5.4 Conclusions and Looking Beyond

A promising side effect of the successful introduction of robotics in commercial vineyards is the attraction that new technologies pose to young grape growers. The average age of farming populations in Europe and Japan is currently near retirement age, with very few professional farmers under 35 years old. The lure of electronics and automation will possibly help to counter the negative effect of an aging population in agriculture. This is one of the major problems faced by industrialized countries, especially with the potential demand for an increase of 100% in food with the growth in population expected in 2050. Figure 5.16b shows that there are many European farmers over 65 years old, which in many countries is the retirement age; and conversely, Fig. 5.16a shows the small number of farmers under 35 years old, the prototypical farmer who could give stability to the rural population in a rural renaissance induced by technology-based solutions.

Fig. 5.16
figure 16

European farmers under 35 years old (a) and over 65 years old b (Eurostat)

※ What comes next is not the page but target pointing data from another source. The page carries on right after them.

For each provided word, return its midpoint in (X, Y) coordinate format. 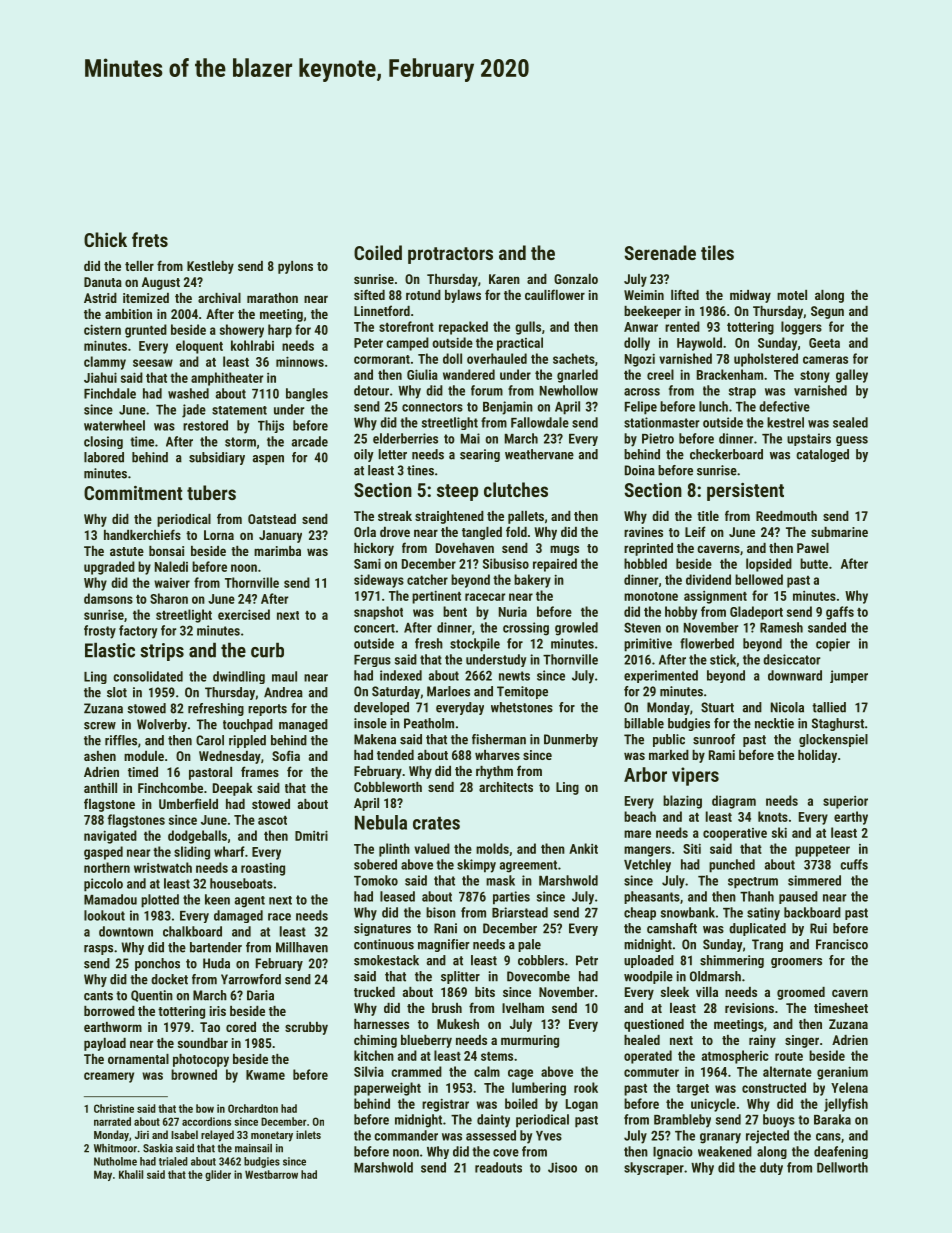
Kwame (265, 1075)
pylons (295, 267)
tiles (717, 252)
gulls (528, 328)
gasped (103, 853)
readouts (498, 1167)
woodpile (648, 977)
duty (771, 1168)
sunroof (714, 739)
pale (529, 945)
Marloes (448, 691)
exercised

In addition to the serious problem of an aging farming population, there are other issues for growers that make robotics attractive to viticulture. Among them, the shortage of skilled workers to prune vines in the winter, the lack of objective field data to maintain a wine of a certain quality consistently and its reputation over time, and the possibility of differential harvesting to avoid mixing grapes with different properties. Overall, there are many ways of improvement in viticulture through technology, but, on the other hand, there are also important challenges to overcome before reaching market readiness. The fact that robots are not widespread in vineyards worldwide suggests that these novel approaches remain difficult at the commercial and practical level. Technical challenges such as reliability and safety of autonomous vehicles operating several hours without human intervention, economic hurdles resulting from the need to use cutting-edge technology in products that must compete in price with other alternative solutions, and social barriers encountered when complex devices that produce unmanageable amounts of data have to be accepted and understood by an ever aging population all seem apparently insurmountable. However, recent progress in the fields of robotics and precision agriculture give much cause for optimism, and impressive innovations will soon reach the market and the global agronomic sector.